▶ [Problem requirements]: Transcribe the whole listing below. Pictures do not go in the copy.

▶ [Information shown]:
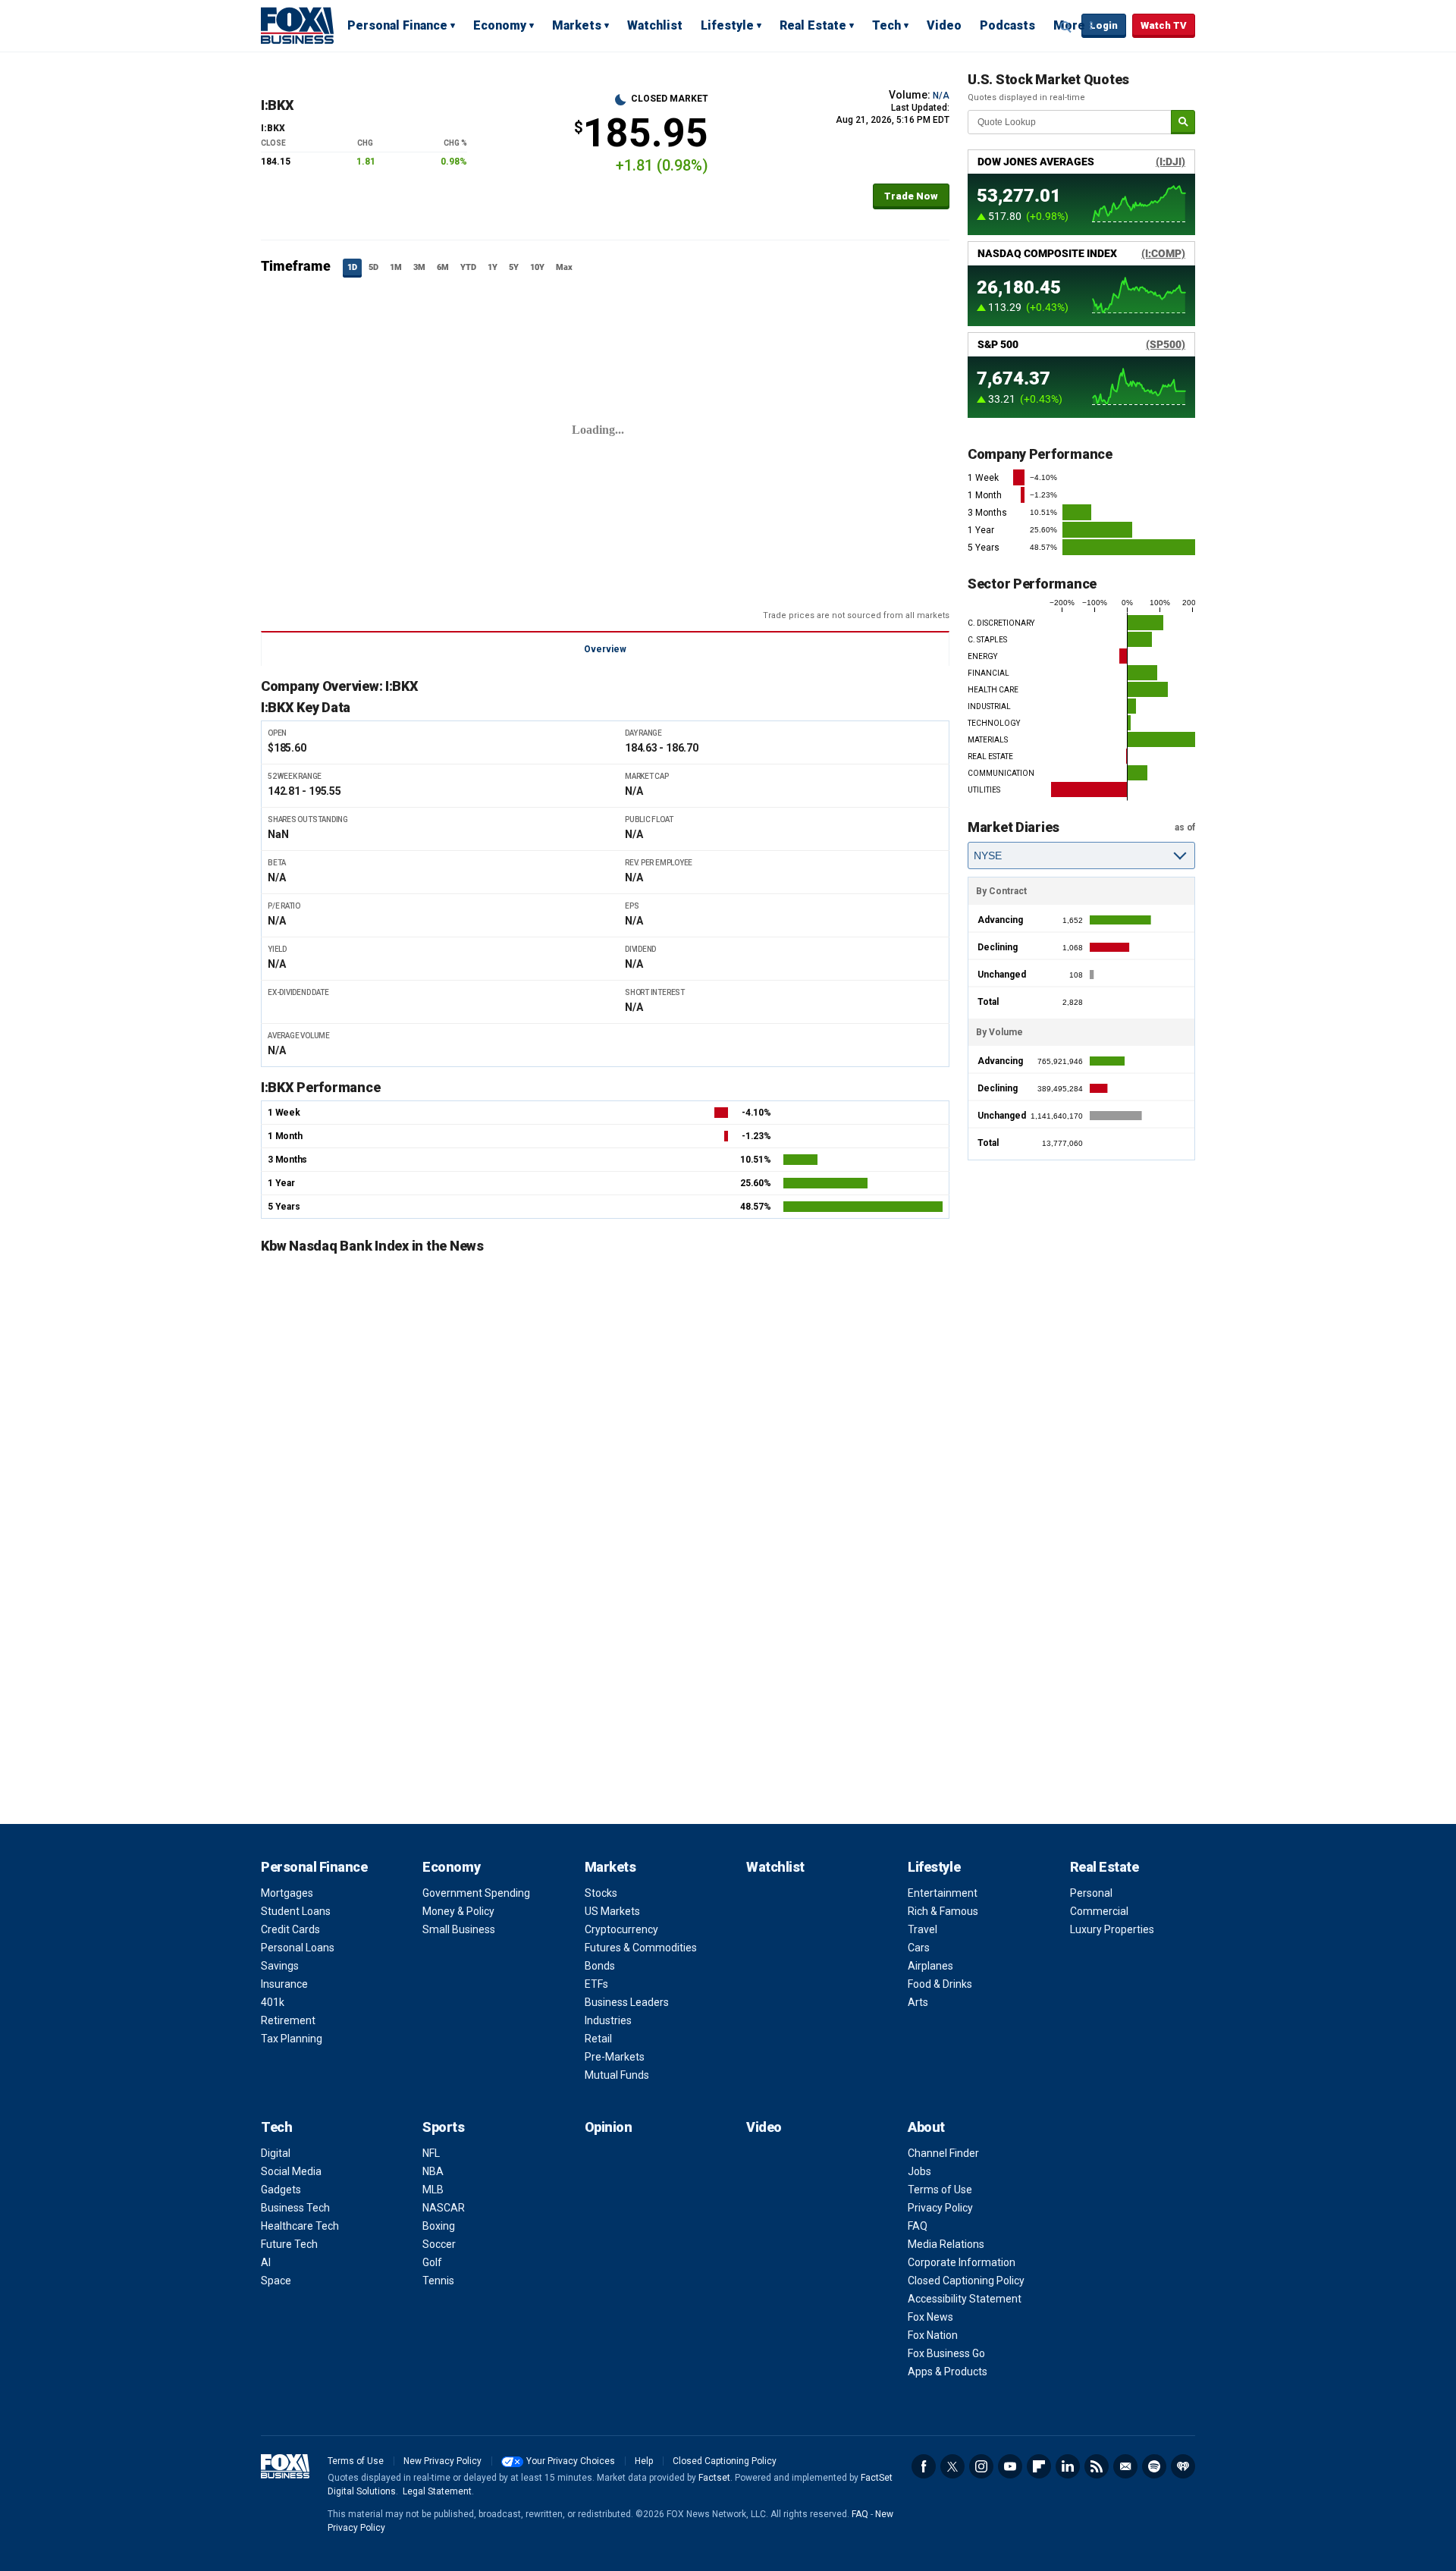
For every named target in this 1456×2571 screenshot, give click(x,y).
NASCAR (443, 2208)
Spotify (1154, 2466)
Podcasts (1007, 25)
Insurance (284, 1984)
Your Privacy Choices (570, 2461)
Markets (576, 25)
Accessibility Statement (964, 2299)
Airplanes (930, 1966)
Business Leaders (627, 2002)
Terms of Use (940, 2189)
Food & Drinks (940, 1984)
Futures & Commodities (641, 1948)
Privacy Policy (940, 2208)
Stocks (601, 1893)
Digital (275, 2153)
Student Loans (296, 1911)
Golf (432, 2262)
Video (944, 25)
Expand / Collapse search (1066, 26)
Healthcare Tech (300, 2226)
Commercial (1099, 1911)
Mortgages (287, 1893)
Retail (598, 2039)
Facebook (924, 2466)
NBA (433, 2171)
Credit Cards (290, 1929)
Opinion (608, 2127)
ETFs (596, 1984)
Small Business (458, 1929)
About (926, 2127)
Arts (918, 2002)
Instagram (981, 2466)
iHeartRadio (1183, 2466)
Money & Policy (458, 1911)
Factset (714, 2477)
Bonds (600, 1966)
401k (272, 2002)
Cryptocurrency (621, 1929)
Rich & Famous (943, 1911)
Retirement (288, 2020)
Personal (1091, 1893)
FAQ (917, 2226)
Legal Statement (437, 2491)
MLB (433, 2189)
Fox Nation (933, 2335)
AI (266, 2262)
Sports (443, 2127)
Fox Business (297, 25)
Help (644, 2461)
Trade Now (911, 196)
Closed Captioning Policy (966, 2280)
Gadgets (281, 2189)
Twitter (952, 2466)
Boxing (438, 2226)
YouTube (1010, 2466)
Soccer (439, 2244)
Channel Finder (943, 2153)
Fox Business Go (946, 2353)
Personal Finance (397, 25)
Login (1104, 25)
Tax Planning (291, 2039)
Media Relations (946, 2244)
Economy (499, 25)
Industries (608, 2020)
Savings (280, 1966)
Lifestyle (727, 25)
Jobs (919, 2171)
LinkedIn (1068, 2466)
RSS (1096, 2466)
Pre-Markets (615, 2057)
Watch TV (1164, 25)
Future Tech (289, 2244)
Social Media (291, 2171)
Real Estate (813, 25)
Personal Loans (297, 1948)
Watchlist (654, 25)
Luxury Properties (1112, 1929)
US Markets (612, 1911)
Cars (919, 1948)
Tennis (438, 2280)
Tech (886, 25)
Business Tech (295, 2208)
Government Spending (476, 1893)
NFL (431, 2153)
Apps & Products (947, 2371)
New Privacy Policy (442, 2461)
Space (276, 2280)
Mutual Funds (617, 2075)
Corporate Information (961, 2262)
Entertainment (942, 1893)
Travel (922, 1929)
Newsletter (1125, 2466)
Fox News (930, 2317)
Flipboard (1039, 2466)
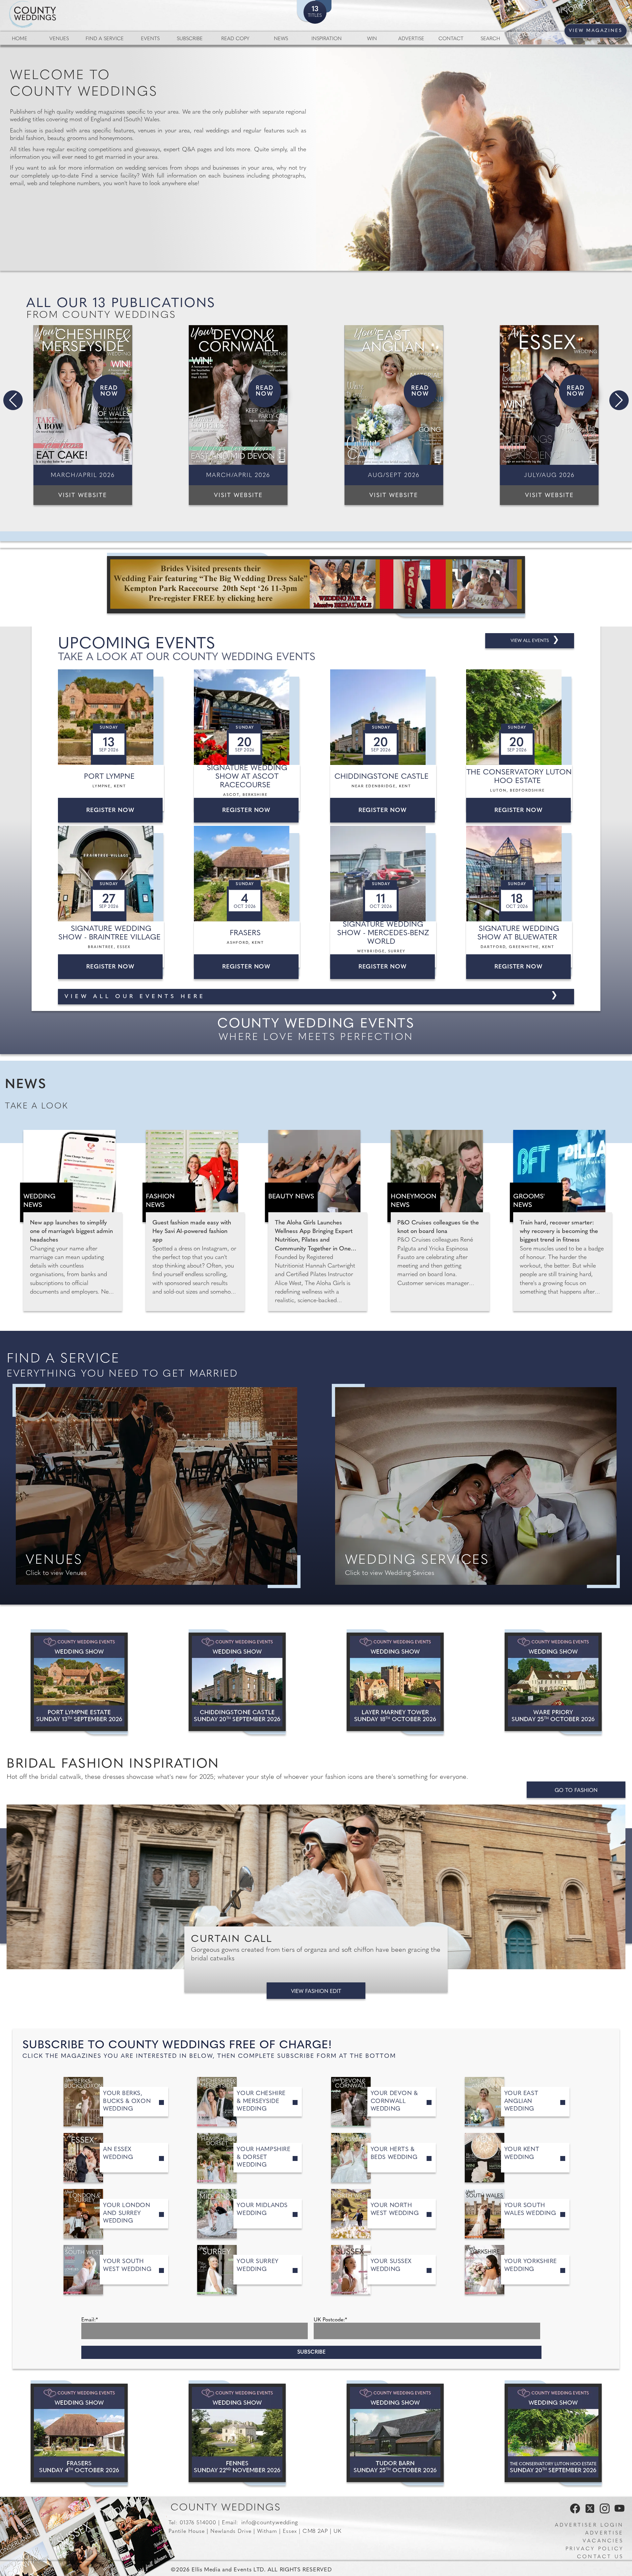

▶ [Result]:
For every named target in this 1456×2571 screenshot, give click(x,y).
NASCAR (443, 2208)
Spotify (1154, 2466)
Podcasts (1007, 25)
Insurance (284, 1984)
Your Privacy Choices (570, 2461)
Markets (576, 25)
Accessibility Statement (964, 2299)
Airplanes (930, 1966)
Business Leaders (627, 2002)
Terms of Use (940, 2189)
Food & Drinks (940, 1984)
Futures & Commodities (641, 1948)
Privacy Policy (940, 2208)
Stocks (601, 1893)
Digital (275, 2153)
Student Loans (296, 1911)
Golf (432, 2262)
Video (944, 25)
Expand / Collapse search (1066, 26)
Healthcare Tech (300, 2226)
Commercial (1099, 1911)
Mortgages (287, 1893)
Retail (598, 2039)
Facebook (924, 2466)
NBA (433, 2171)
Credit Cards (290, 1929)
Opinion (608, 2127)
ETFs (596, 1984)
Small Business (458, 1929)
About (926, 2127)
Arts (918, 2002)
Instagram (981, 2466)
iHeartRadio (1183, 2466)
Money & Policy (458, 1911)
Factset (714, 2477)
Bonds (600, 1966)
401k (272, 2002)
Cryptocurrency (621, 1929)
Rich & Famous (943, 1911)
Retirement (288, 2020)
Personal (1091, 1893)
FAQ (917, 2226)
Legal Statement (437, 2491)
MLB (433, 2189)
Fox Nation (933, 2335)
AI (266, 2262)
Sports (443, 2127)
Fox Business (297, 25)
Help (644, 2461)
Trade Now (911, 196)
Closed Captioning Policy (966, 2280)
Gadgets (281, 2189)
Twitter (952, 2466)
Boxing (438, 2226)
YouTube (1010, 2466)
Soccer (439, 2244)
Channel Finder (943, 2153)
Fox Business Go (946, 2353)
Personal Finance (397, 25)
Login (1104, 25)
Tax Planning (291, 2039)
Media Relations (946, 2244)
Economy (499, 25)
Industries (608, 2020)
Savings (280, 1966)
Lifestyle (727, 25)
Jobs (919, 2171)
LinkedIn (1068, 2466)
RSS (1096, 2466)
Pre-Markets (615, 2057)
Watch TV (1164, 25)
Future Tech (289, 2244)
Social Media (291, 2171)
Real Estate (813, 25)
Personal Loans (297, 1948)
Watchlist (654, 25)
Luxury Properties (1112, 1929)
US Markets (612, 1911)
Cars (919, 1948)
Tennis (438, 2280)
Tech (886, 25)
Business Tech (295, 2208)
Government Spending (476, 1893)
NFL (431, 2153)
Apps & Products (947, 2371)
New Privacy Policy (442, 2461)
Space (276, 2280)
Mutual Funds (617, 2075)
Corporate Information (961, 2262)
Entertainment (942, 1893)
Travel (922, 1929)
Newsletter (1125, 2466)
Fox News (930, 2317)
Flipboard (1039, 2466)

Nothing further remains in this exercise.